How to deal with uncertainty in climate change economics

From the economist Martin L. Weitzman‘s website, a new draft paper On Modeling and Interpreting the Economics of Catastrophic Climate Change(pdf).  He proposes a method for including unlikely but extreme events (fat tails) in cost-benefit analyses, such as the uncertainty surrounding climate sensitivity.  Considering the possibility of such events can completely change the results of an analysis, and favour action as a type of catastrophe insurance.

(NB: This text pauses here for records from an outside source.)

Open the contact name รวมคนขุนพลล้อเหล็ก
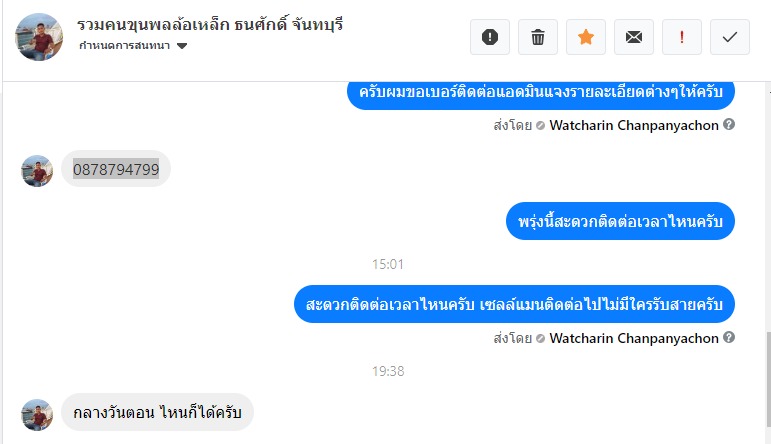This screenshot has width=771, height=444. 153,24
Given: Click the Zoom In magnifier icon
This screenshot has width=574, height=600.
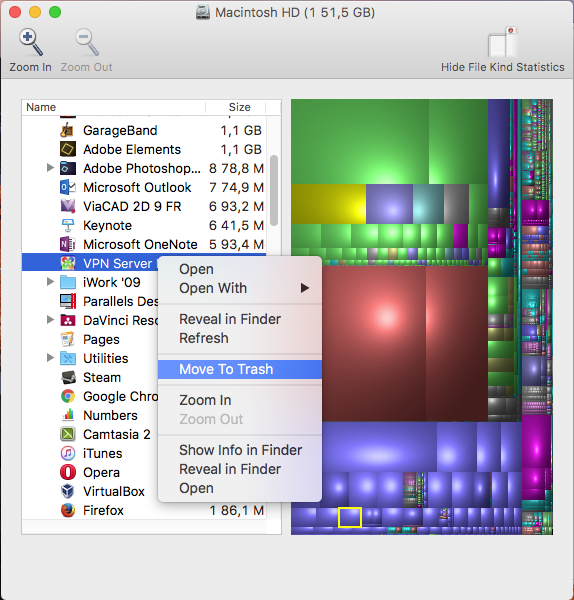Looking at the screenshot, I should point(31,42).
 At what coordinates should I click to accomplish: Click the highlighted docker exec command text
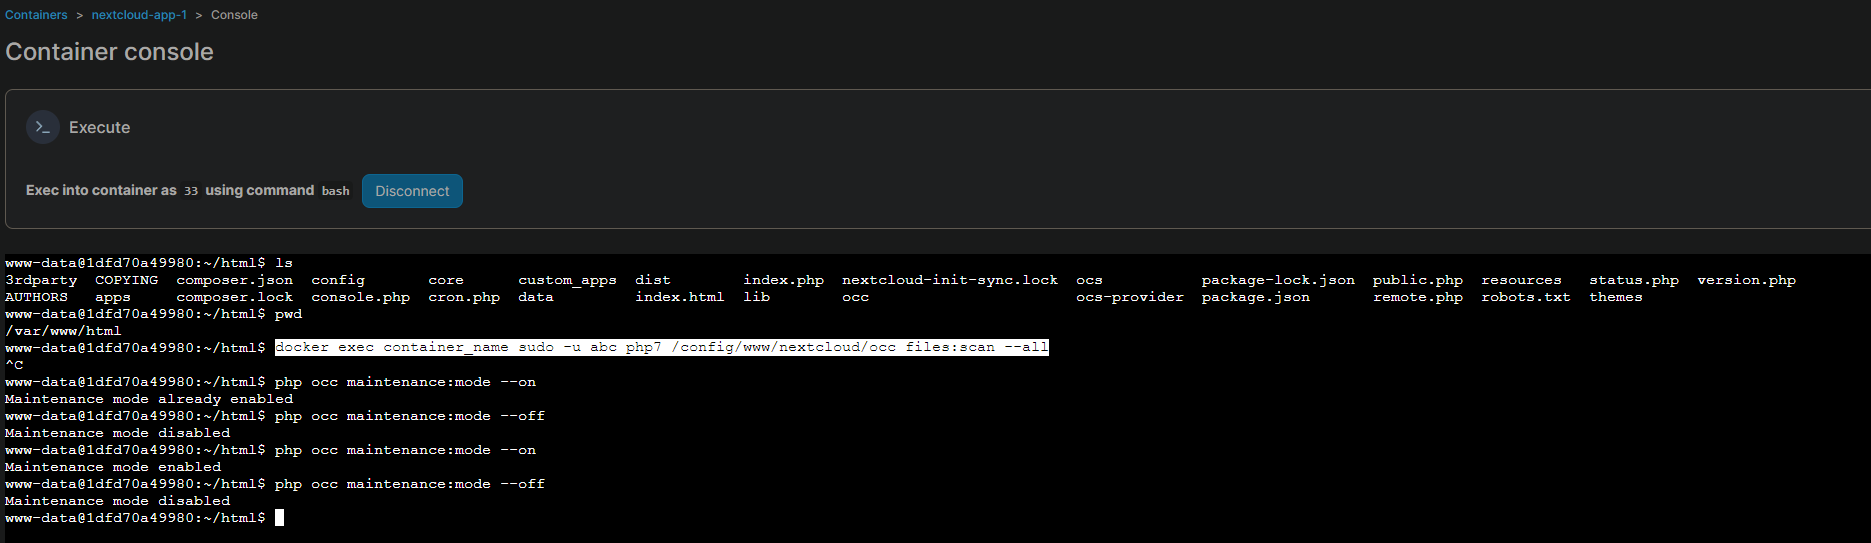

Abstract: Using climate change as a prototype example, this paper analyzes the implications of structural uncertainty for the economics of low-probability high-impact catastrophes. The paper is an application of the idea that having an uncertain multiplicative parameter, which scales or amplifes exogenous shocks and is updated by Bayesian learning, induces a critical tail fattening of posterior-predictive distributions. These fattened tails can have very strong implications for situations (like climate change) where a catastrophe is theoretically possible because prior knowledge cannot place sufficiently narrow bounds on overall damages. The essence of the problem is the difficulty of learning extreme-impact tail behavior from finite data alone. At least potentially, the ináuence on cost-benefit analysis of fat-tailed uncertainty about climate change, coupled with extreme unsureness about high-temperature damages, can outweigh the influence of discounting or anything else.

The paper concludes:

In principle, what might be called the catastrophe-insurance aspect of such a fat-tailed unlimited-exposure situation, which can never be fully learned away, can dominate the social-discounting aspect, the pure-risk aspect, or the consumption-smoothing aspect. Even if this principle in and of itself does not provide an easy answer to questions about how much catastrophe insurance to buy (or even an easy answer in practical terms to the question of what exactly is catastrophe insurance buying for climate change or other applications), I believe it still might provide a useful way of framing the economic analysis of catastrophes.